╭─ PROVIDED RECORDS

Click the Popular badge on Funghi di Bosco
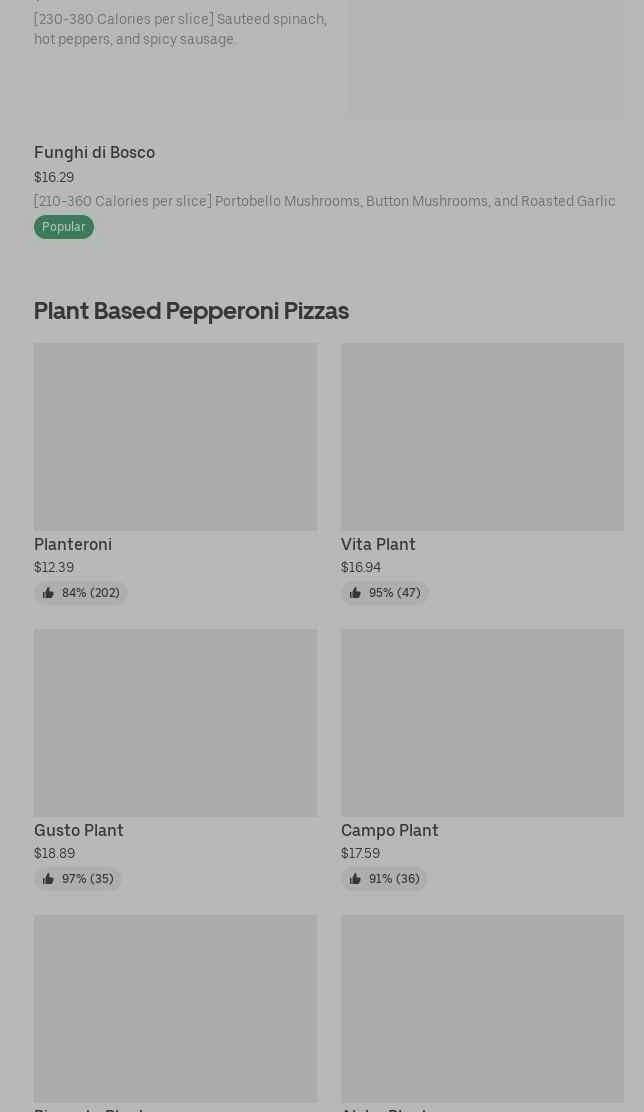Screen dimensions: 644x1112 click(x=63, y=227)
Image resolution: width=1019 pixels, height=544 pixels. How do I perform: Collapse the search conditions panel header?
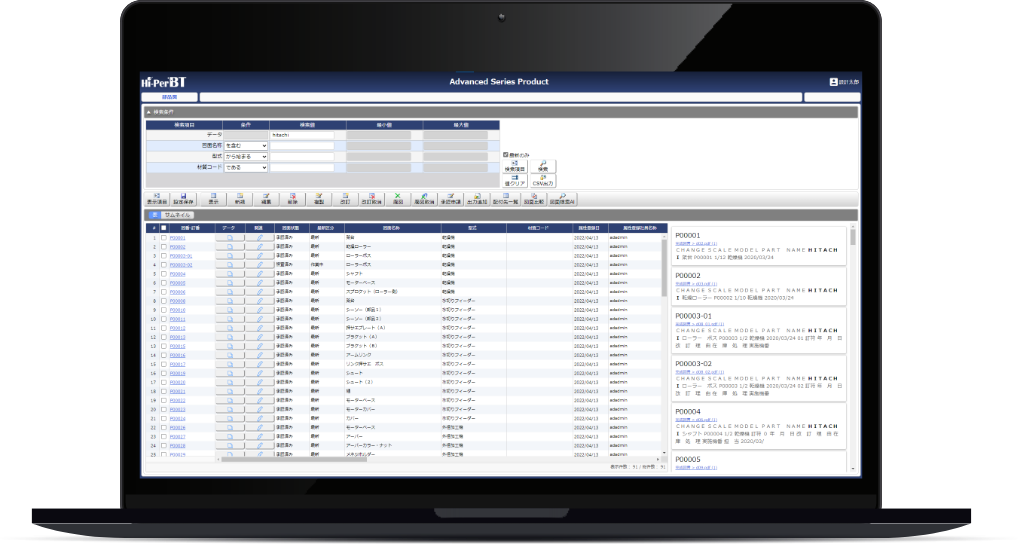[x=150, y=112]
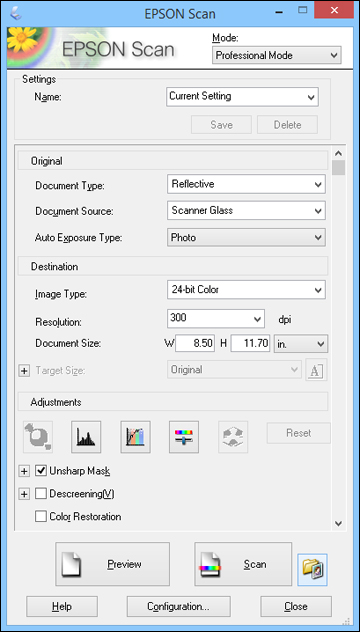The image size is (360, 632).
Task: Open the Image Type dropdown
Action: point(246,289)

╰─

- [TASK STATEMENT]:
What you return must match the records exactly, apart from the images, which are omitted.

- [FINISHED TASK]:
Click the Popular badge on Funghi di Bosco
Screen dimensions: 644x1112 click(x=63, y=227)
Image resolution: width=1019 pixels, height=544 pixels. How do I perform: Collapse the search conditions panel header?
[x=150, y=112]
The image size is (360, 632).
Task: Open the Image Type dropdown
Action: point(246,289)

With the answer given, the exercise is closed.